7 – Le « quoiqu’il en coûte » fait augmenter aussi la dette privée des entreprises, avec ses risques, sans qu’on le perçoive dans les chiffres agrégés. En effet, la dette brute des entreprises a augmenté de 220 milliards en 2020 (140 de crédits bancaires et 80 de crédits de marché), mais avec 200 milliards en plus de trésorerie ! En fait, les PME s’endettent massivement, ce qui est source de fragilité à moyen terme, des entreprises saines doivent s’endetter aussi, ce qui peut freiner leur expansion, enfin des entreprises prospères ont pu accumuler de la trésorerie « pas chère » comme une sorte d’assurance et le moyen de faire par la suite de fructueuses acquisitions… L’histoire n’est donc pas finie.
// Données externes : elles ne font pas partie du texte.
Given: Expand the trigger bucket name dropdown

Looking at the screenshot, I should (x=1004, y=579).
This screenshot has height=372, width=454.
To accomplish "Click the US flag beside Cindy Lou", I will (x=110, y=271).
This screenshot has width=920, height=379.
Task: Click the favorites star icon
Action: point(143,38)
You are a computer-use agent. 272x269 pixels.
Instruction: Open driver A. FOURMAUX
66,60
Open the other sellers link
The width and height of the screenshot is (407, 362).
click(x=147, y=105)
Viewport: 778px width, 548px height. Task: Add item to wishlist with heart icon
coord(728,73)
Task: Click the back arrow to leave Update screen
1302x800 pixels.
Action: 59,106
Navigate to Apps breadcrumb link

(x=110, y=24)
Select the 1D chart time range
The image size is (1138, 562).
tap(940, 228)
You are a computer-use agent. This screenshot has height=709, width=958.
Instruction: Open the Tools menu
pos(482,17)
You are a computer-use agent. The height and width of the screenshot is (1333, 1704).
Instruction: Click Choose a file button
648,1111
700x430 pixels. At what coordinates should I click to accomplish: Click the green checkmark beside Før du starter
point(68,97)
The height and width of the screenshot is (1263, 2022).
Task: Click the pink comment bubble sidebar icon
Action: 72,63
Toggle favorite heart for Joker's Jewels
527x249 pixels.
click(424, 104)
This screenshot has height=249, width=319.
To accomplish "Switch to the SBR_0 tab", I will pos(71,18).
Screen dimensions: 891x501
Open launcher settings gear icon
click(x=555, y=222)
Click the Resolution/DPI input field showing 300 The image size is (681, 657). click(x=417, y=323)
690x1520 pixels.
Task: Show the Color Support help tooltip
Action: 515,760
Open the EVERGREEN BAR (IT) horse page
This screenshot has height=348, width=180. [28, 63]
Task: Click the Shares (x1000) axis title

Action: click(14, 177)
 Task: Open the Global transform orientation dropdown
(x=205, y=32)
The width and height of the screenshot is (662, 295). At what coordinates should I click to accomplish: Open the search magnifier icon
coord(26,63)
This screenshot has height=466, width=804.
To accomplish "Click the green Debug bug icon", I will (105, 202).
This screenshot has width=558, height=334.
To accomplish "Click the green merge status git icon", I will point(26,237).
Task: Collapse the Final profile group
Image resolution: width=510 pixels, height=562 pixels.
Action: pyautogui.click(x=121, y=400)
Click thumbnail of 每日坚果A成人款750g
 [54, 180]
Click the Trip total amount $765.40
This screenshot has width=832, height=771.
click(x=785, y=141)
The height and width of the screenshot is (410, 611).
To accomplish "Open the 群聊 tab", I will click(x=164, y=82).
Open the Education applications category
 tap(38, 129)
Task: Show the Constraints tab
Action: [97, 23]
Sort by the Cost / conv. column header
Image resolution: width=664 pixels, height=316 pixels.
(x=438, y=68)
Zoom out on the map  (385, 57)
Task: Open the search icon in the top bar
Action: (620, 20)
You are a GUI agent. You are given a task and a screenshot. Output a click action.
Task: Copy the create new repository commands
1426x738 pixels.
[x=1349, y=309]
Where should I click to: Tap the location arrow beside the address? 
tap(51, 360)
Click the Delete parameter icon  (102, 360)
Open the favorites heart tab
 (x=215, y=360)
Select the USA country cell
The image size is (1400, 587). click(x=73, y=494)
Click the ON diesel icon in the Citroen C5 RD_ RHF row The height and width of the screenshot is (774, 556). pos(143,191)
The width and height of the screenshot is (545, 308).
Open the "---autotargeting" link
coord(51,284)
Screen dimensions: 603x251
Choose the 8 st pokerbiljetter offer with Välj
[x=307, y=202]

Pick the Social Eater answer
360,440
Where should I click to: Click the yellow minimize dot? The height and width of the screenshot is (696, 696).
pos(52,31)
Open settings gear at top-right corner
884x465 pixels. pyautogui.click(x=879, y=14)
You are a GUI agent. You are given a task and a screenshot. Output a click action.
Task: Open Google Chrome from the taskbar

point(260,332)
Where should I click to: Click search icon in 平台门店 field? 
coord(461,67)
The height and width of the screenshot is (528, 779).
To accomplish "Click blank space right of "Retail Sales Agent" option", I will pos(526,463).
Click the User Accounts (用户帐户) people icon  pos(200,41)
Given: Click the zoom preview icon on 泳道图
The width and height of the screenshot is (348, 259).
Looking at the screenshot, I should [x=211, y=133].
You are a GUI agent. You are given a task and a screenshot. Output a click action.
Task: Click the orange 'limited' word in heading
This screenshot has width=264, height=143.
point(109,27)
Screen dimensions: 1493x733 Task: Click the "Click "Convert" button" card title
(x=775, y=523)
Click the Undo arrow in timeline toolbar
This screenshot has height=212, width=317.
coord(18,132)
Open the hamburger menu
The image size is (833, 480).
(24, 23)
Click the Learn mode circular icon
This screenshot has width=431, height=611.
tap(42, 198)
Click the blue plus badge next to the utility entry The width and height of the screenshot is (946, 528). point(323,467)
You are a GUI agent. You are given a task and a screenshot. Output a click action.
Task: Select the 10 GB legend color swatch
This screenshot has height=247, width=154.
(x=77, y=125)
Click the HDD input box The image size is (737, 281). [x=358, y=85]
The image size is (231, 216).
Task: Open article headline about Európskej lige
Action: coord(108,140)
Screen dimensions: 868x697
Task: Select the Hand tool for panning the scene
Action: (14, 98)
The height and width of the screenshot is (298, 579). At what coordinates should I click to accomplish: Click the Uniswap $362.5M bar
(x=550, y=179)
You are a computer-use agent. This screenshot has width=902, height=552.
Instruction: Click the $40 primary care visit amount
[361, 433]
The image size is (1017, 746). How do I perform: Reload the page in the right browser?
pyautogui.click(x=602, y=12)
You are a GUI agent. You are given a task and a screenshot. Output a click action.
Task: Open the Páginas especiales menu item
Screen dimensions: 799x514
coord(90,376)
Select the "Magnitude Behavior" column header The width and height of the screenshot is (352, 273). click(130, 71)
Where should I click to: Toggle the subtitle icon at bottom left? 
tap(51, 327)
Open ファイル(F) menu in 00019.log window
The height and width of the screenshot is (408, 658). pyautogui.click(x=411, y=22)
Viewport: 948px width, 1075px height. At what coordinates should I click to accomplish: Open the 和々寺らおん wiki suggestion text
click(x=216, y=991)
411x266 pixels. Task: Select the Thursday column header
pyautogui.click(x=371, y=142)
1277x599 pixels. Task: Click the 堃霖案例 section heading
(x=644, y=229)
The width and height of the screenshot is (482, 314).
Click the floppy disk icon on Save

8 – Le « quoiqu’il en coûte » ne dit pas ce qu’il en coûtera, avec MMT et ISF qui se joignent au groupe ! La MMT (Modern Monetary Theory) endort tout le monde, en disant que l’épargne étant abondante, les taux sont bas, donc le resteront ! Ce qui oublie la remontée des emprunts américains pour financer leur reprise, avec un regain d’inflation associé. Avec l’ISF promise, les ménages épargnent, contraints et inquiets, ce qui fait baisser ici les taux et réalimente le dangereux excès d’épargne liquide, pour pouvoir continuer !

9 – On trouvera un jour un vaccin durable et abordable contre le COVID-19, mais on cherche toujours ce qui pourra réduire l’égoïsme et l’irresponsabilité privée, avec l’irréflexion publique. « Quoiqu’il en coûte », c’est : «vous verrez ce qu’il vous en coûtera, si vous ne réfléchissez pas et n’êtes pas courageux».